Quote the items word for word, starting from their beginning and ending with the line that contains "at that location.", with that line included. Leave the pictures out of your answer.

◆ **Provided material**:
***

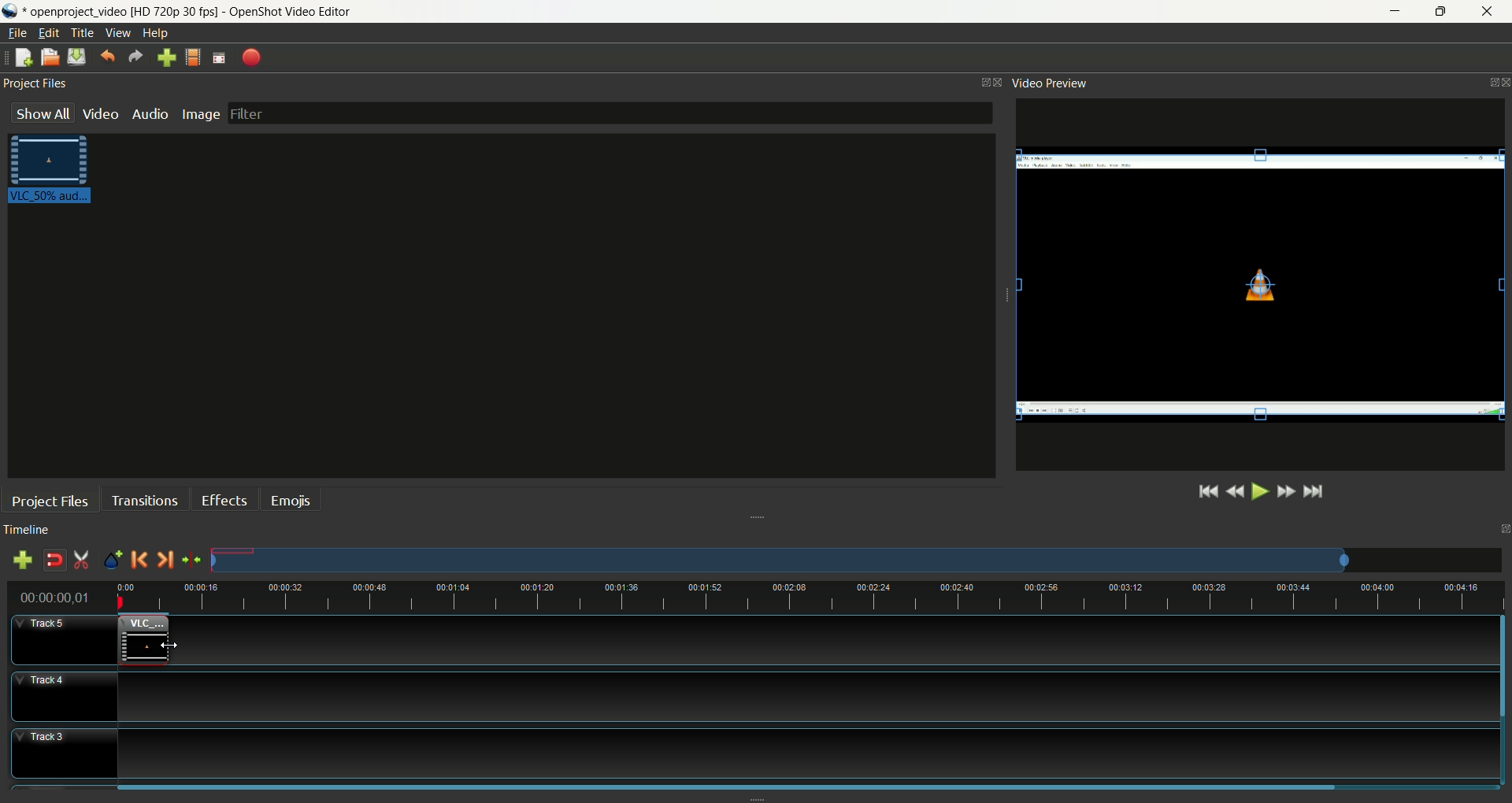 The image size is (1512, 803). I want to click on new project, so click(24, 59).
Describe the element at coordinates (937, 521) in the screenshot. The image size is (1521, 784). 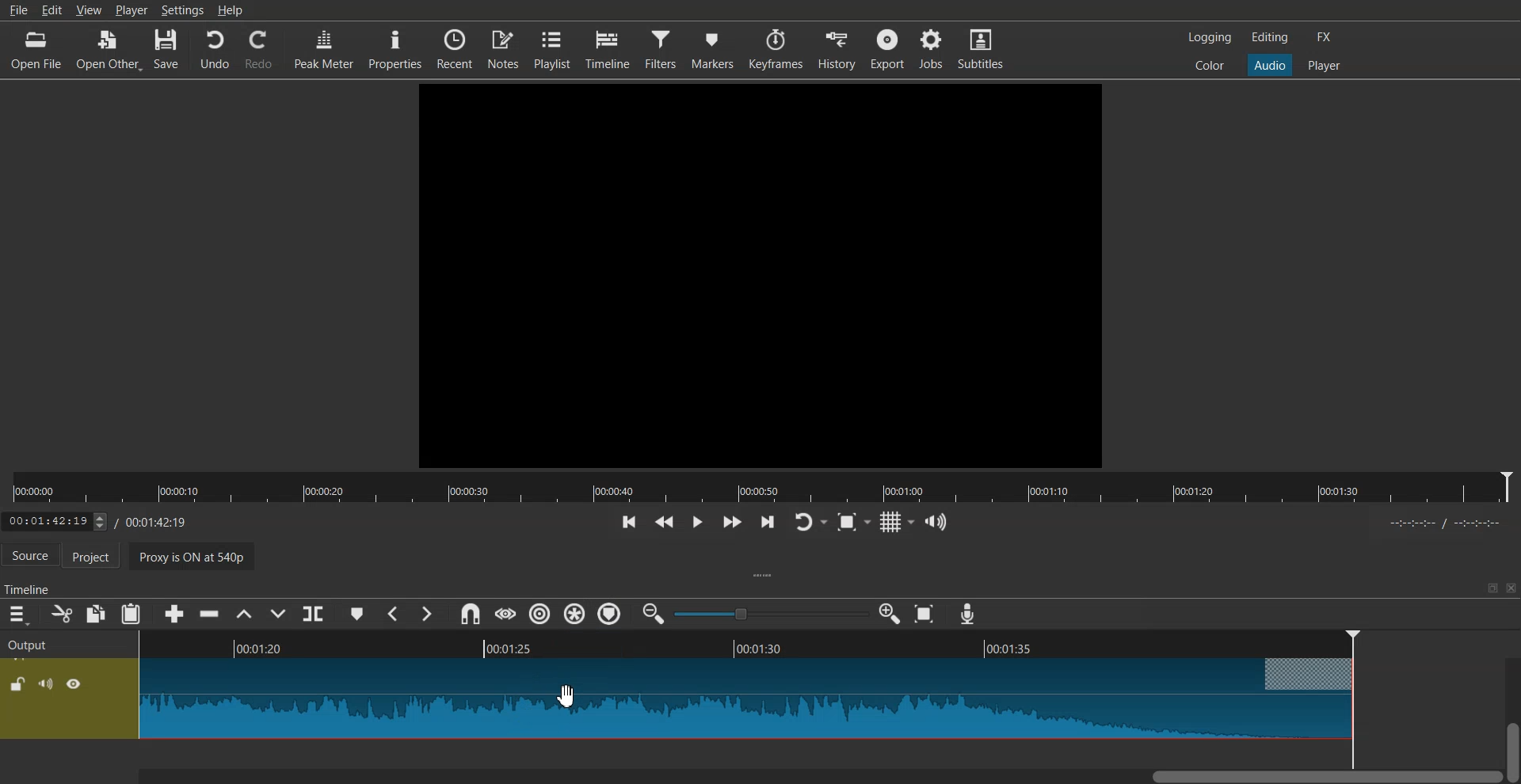
I see `Show the volume control` at that location.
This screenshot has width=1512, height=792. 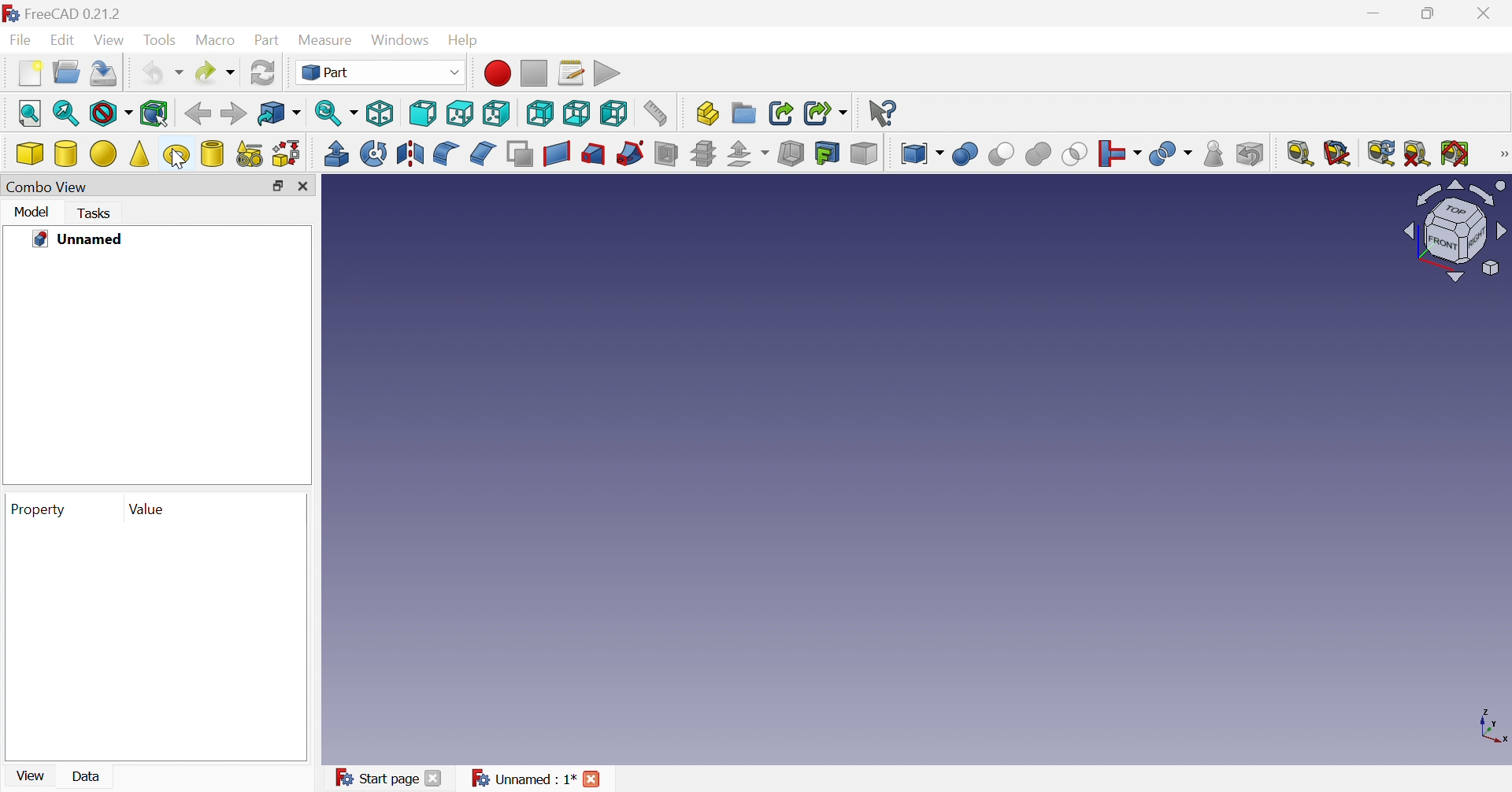 What do you see at coordinates (376, 777) in the screenshot?
I see `Start page` at bounding box center [376, 777].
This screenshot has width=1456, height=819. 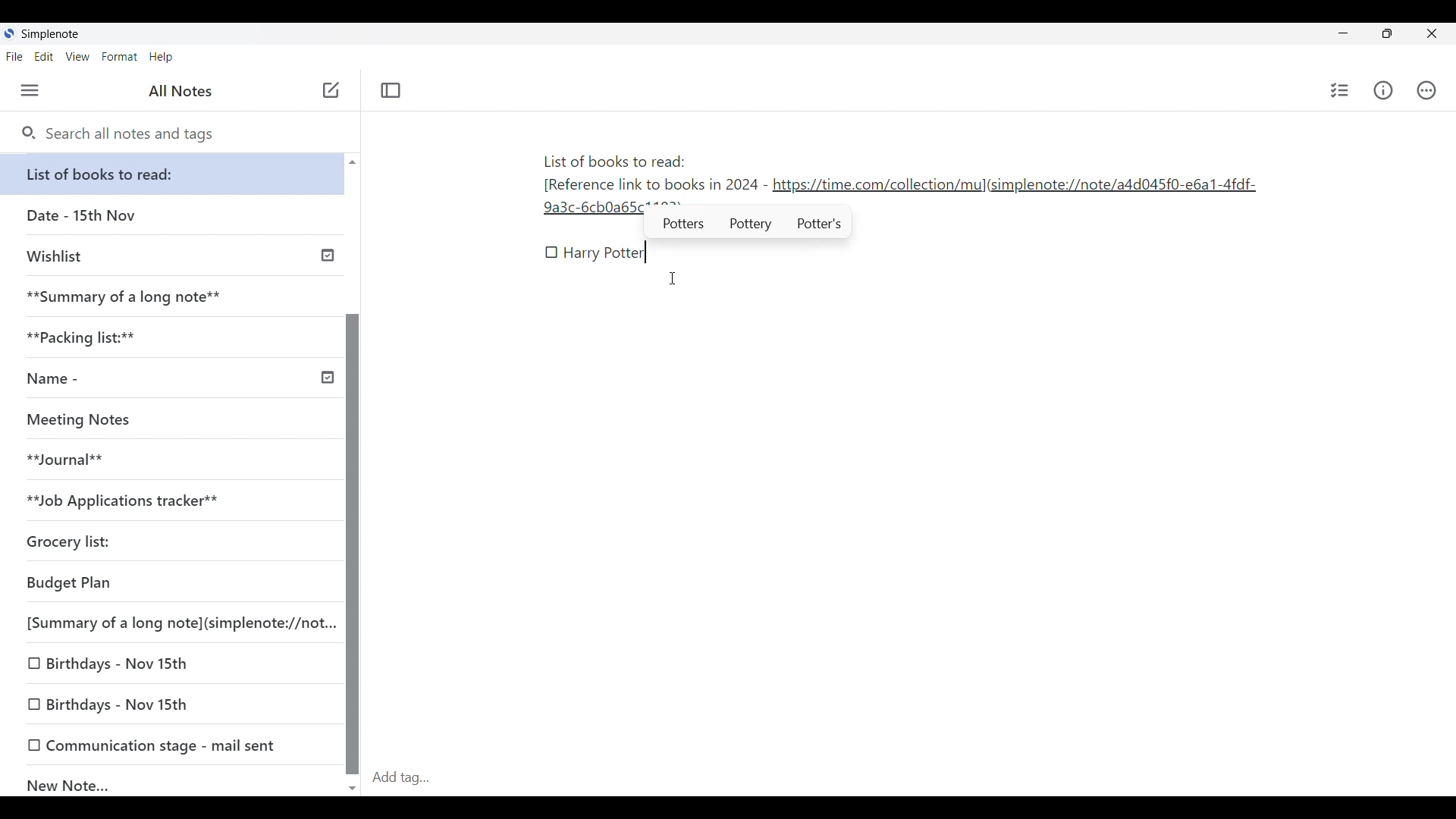 What do you see at coordinates (172, 297) in the screenshot?
I see `**Summary of a long note**` at bounding box center [172, 297].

***

◆ **Answer to this task**:
 The image size is (1512, 803). I want to click on new project, so click(24, 59).
Describe the element at coordinates (937, 521) in the screenshot. The image size is (1521, 784). 
I see `Show the volume control` at that location.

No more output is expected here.